**CONSEGNA A**
Nei record, modifica la parte che si apre con la riga contenente "Disable staying signed in for 30 days" e si chiude con quella contenente "Action: coord(432,110)". Riscrivi solo queste righe sostituendo "excise tax" con "import duty" e lasciando invariato tutto il resto.

Imprese che restano attive
Comunicazioni salite a 1.900

Sono salite a 1.900 le comunicazioni arrivate in Prefettura da aziende della Bergamasca che continuano la produzione in quanto parte delle filiere essenziali indicate nel decreto del Presidente del Consiglio del 22 marzo scorso.

Finora ne sono state già esaminate 537, mentre le altre sono in corso di verifica e ci vorrà ancora qualche giorno prima di poter avere numeri definitivi. Un lavoro complesso per il quale gli uffici di via Tasso si avvalgono della collaborazione di Guardia di Finanza, carabinieri, Camera di commercio, associazioni datoriali e i sindacati. «Per le attività indispensabili - sottolineano dalla Prefettura - il principio previsto dal decreto è che la produzione vada avanti, salvo disposizione del fermo da parte nostra».

La Prefettura ha anche rilasciato due autorizzazioni per industrie del settore aerospazio: per questo tipo di attività, come per quelle della difesa e quelle ritenute «di rilevanza strategica nazionale», il Dpcm ha previsto infatti non una semplice comunicazione, ma una vera e propria richiesta.

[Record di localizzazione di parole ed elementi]
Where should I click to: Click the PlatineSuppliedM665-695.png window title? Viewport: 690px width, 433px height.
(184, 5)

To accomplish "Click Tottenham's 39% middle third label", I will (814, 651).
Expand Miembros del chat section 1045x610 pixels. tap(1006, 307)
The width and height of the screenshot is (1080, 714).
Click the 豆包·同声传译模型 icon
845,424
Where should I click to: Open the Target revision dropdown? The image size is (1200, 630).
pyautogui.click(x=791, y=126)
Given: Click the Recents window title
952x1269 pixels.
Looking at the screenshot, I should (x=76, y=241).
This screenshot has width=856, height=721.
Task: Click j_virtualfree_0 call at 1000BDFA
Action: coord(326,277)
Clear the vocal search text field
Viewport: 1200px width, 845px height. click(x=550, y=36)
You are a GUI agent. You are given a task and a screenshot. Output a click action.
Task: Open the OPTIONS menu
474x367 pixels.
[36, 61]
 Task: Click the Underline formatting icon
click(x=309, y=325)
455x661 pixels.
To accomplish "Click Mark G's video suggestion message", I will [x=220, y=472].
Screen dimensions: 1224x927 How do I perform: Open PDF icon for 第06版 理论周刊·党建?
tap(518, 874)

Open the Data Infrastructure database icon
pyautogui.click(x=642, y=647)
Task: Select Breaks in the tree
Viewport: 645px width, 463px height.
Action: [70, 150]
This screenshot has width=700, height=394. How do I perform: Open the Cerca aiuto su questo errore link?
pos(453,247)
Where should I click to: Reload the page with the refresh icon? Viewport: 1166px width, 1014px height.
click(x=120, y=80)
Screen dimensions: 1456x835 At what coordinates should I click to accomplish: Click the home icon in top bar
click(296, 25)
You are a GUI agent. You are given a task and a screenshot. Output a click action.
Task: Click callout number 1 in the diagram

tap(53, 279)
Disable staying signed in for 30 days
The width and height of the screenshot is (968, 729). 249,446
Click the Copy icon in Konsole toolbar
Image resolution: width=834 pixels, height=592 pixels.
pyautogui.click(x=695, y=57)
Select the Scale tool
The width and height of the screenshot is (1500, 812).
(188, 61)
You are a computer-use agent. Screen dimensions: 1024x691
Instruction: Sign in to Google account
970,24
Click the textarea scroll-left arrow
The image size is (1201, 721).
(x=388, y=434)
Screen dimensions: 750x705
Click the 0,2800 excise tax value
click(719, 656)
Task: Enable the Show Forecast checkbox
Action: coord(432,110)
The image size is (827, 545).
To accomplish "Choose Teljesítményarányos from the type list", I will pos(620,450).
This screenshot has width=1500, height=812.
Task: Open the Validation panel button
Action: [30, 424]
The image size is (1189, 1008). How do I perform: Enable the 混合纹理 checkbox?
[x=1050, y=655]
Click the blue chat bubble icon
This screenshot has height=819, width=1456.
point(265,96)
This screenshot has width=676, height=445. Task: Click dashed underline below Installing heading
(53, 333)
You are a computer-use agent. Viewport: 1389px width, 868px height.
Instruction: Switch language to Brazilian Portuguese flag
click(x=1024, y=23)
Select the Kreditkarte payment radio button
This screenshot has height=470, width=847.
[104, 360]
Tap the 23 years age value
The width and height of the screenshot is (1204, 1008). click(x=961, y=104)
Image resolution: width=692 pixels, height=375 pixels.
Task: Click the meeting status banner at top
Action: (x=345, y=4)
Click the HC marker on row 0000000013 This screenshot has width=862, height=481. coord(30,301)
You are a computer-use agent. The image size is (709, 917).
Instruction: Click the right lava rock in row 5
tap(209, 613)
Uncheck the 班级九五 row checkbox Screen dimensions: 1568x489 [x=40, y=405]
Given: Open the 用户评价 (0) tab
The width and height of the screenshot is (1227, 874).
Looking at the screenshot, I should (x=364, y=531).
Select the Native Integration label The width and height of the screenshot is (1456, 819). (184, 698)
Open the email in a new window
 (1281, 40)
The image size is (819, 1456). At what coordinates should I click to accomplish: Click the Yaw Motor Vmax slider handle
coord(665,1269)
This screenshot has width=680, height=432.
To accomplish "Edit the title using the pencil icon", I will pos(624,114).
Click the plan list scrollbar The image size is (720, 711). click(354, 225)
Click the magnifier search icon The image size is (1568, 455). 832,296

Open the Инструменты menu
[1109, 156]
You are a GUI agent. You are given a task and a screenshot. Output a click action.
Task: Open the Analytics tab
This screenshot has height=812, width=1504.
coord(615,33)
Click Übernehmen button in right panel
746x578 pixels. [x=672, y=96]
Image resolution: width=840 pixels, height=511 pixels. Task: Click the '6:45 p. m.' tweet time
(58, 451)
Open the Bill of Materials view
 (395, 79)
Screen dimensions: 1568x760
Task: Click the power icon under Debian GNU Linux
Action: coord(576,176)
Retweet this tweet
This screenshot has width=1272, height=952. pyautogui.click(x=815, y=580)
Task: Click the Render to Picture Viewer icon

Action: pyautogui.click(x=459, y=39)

**CONSEGNA B**
Rispondi alle domande seguenti sul brano relativo alle imprese che restano attive:
(i) Quante comunicazioni sono arrivate in Prefettura?
(ii) Quante di queste sono state già esaminate?
(iii) Quante autorizzazioni ha rilasciato la Prefettura per industrie del settore aerospazio?

**RISPOSTA ESERCIZIO A**
Disable staying signed in for 30 days
The width and height of the screenshot is (968, 729). 249,446
Click the Copy icon in Konsole toolbar
Image resolution: width=834 pixels, height=592 pixels.
pyautogui.click(x=695, y=57)
Select the Scale tool
The width and height of the screenshot is (1500, 812).
(188, 61)
You are a computer-use agent. Screen dimensions: 1024x691
Instruction: Sign in to Google account
970,24
Click the textarea scroll-left arrow
The image size is (1201, 721).
(x=388, y=434)
Screen dimensions: 750x705
Click the 0,2800 import duty value
click(719, 656)
Task: Enable the Show Forecast checkbox
Action: coord(432,110)

**RISPOSTA ESERCIZIO B**
(i) 1.900
(ii) 537
(iii) Due